**Task item**
Your task is to reproduce, verbatim and without pictures, the lines from the opening of the listing through the line containing "Task: Open the JONR P1 로봇청소기 product title".

::::

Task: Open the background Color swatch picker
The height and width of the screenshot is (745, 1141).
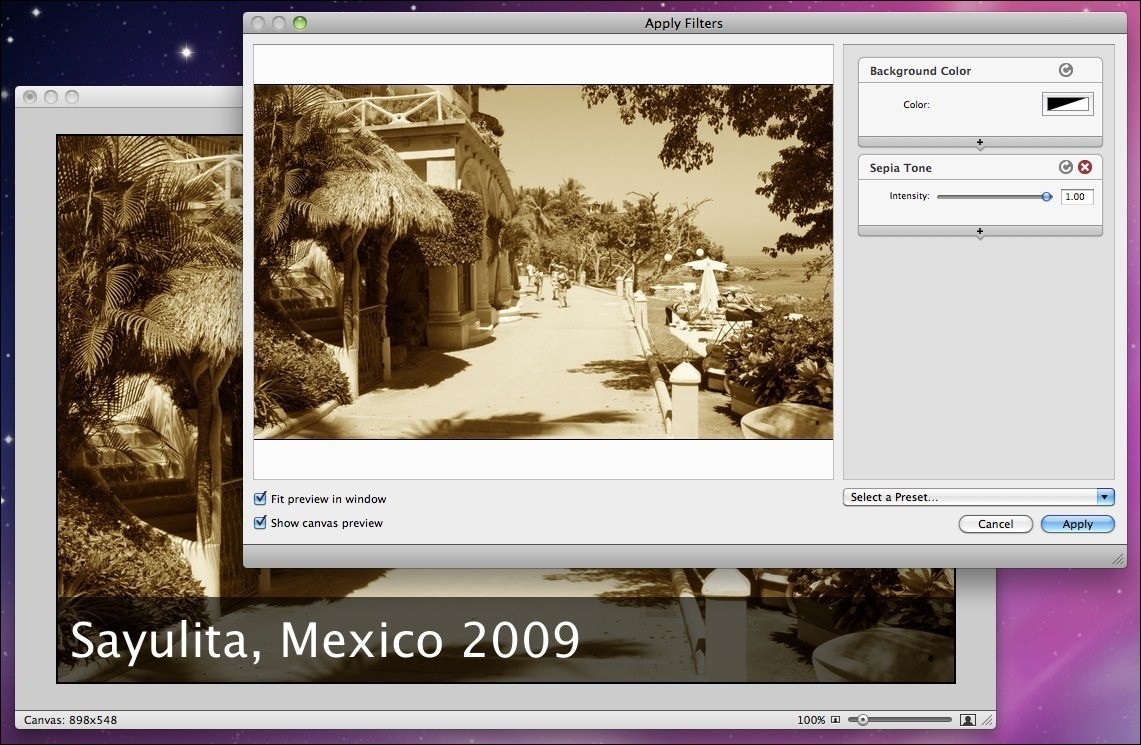Action: [1067, 104]
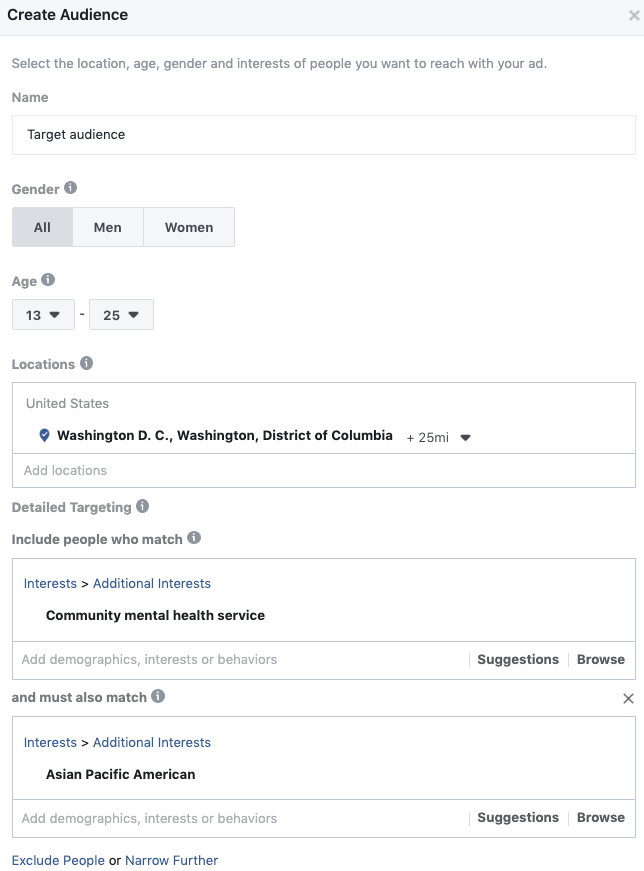The image size is (644, 871).
Task: Open the minimum age dropdown showing 13
Action: (43, 315)
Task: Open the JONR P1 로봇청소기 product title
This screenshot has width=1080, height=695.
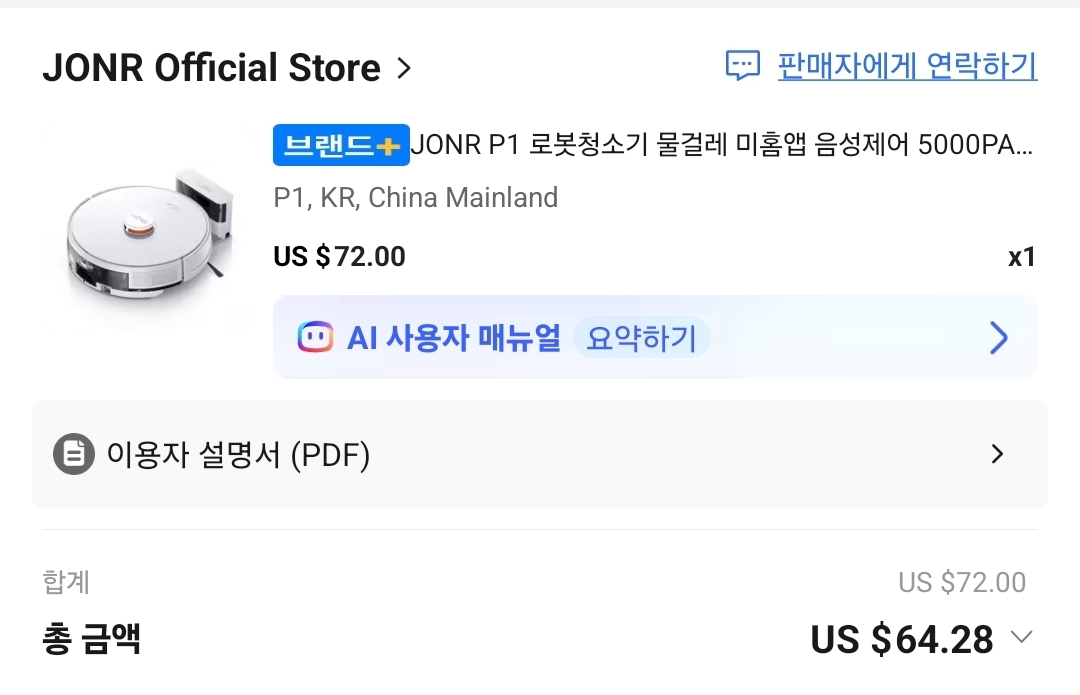Action: [x=721, y=146]
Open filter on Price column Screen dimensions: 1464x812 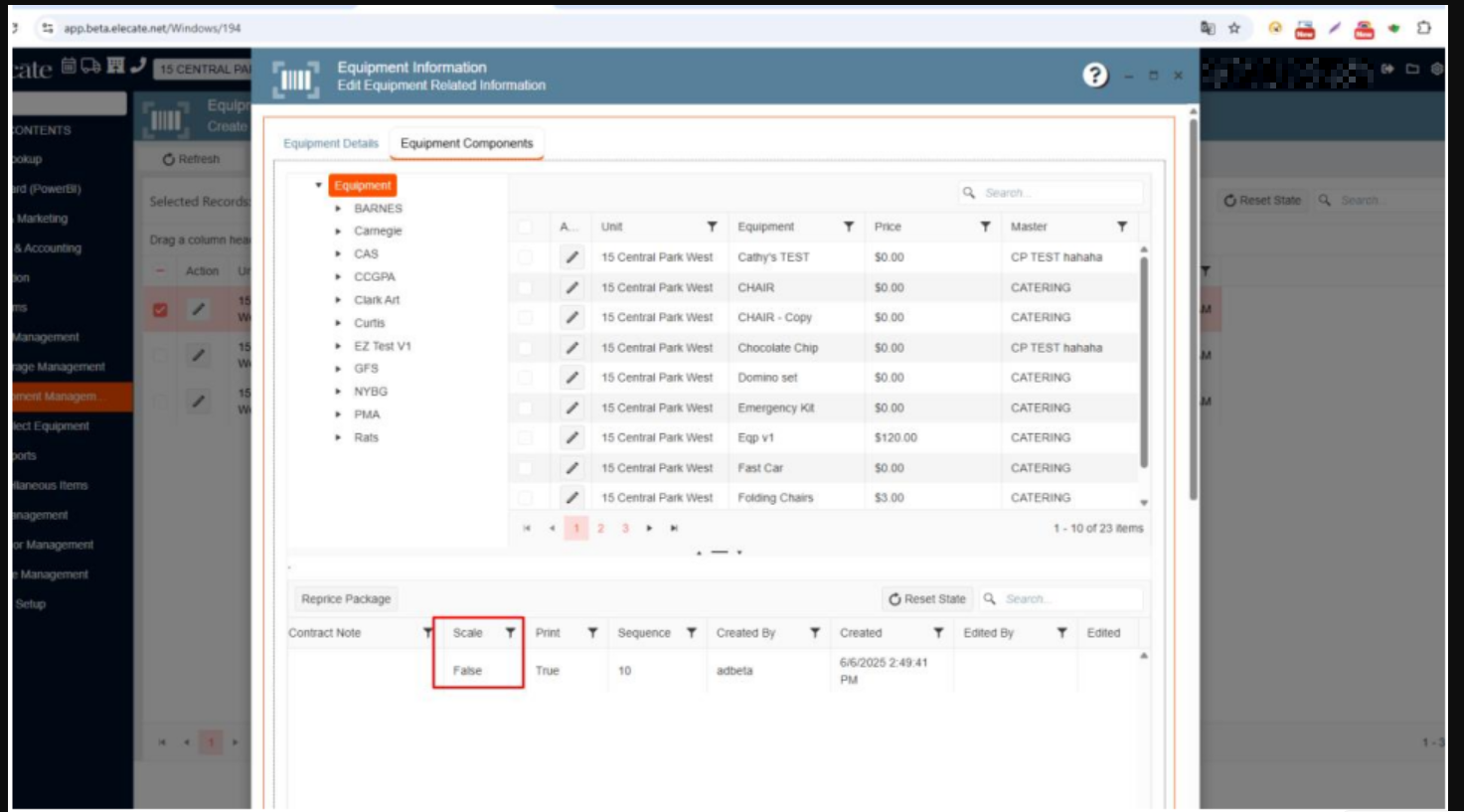[x=985, y=227]
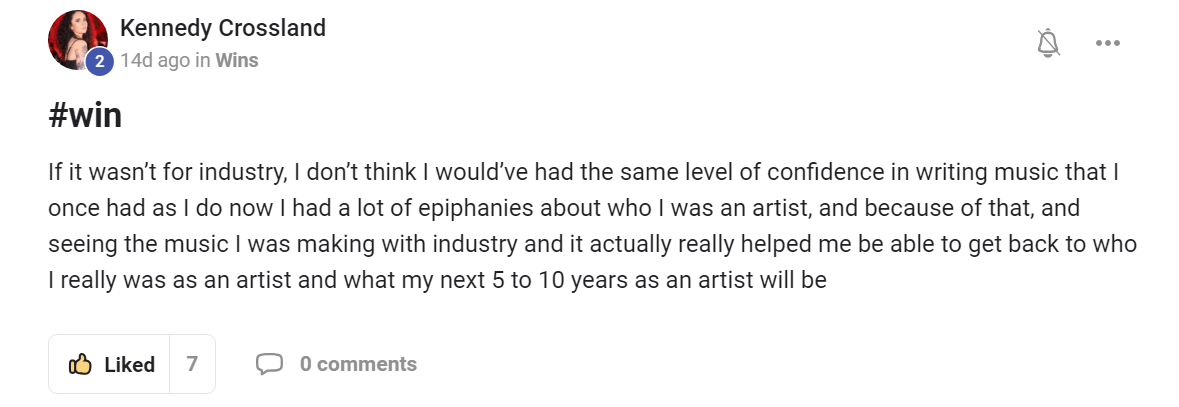Open the three-dot more options menu
The image size is (1179, 407).
point(1107,43)
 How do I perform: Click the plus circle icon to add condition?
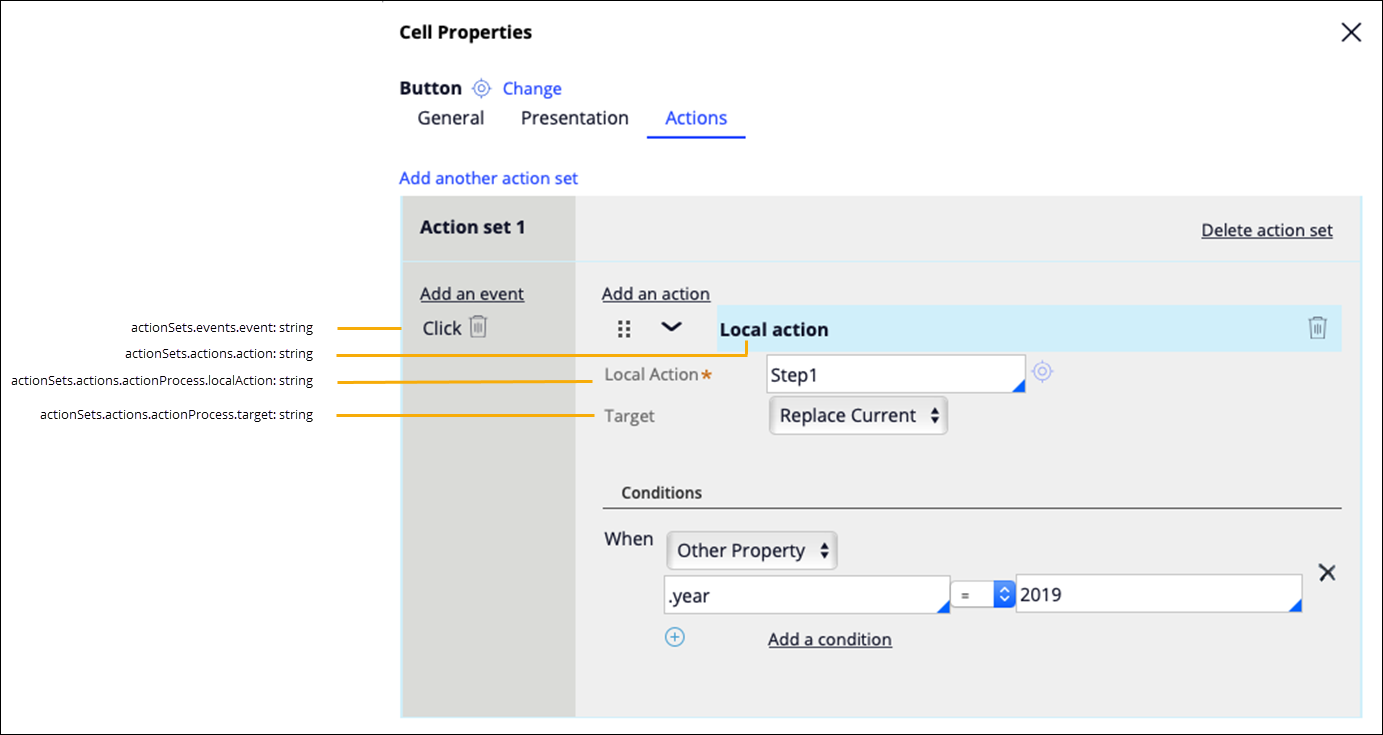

::::

**Answer to the exercise**
Task: Open the background Color swatch picker
The height and width of the screenshot is (745, 1141).
Action: [1067, 104]
The image size is (644, 871).
Task: Open the minimum age dropdown showing 13
Action: (43, 315)
Task: Open the JONR P1 로봇청소기 product title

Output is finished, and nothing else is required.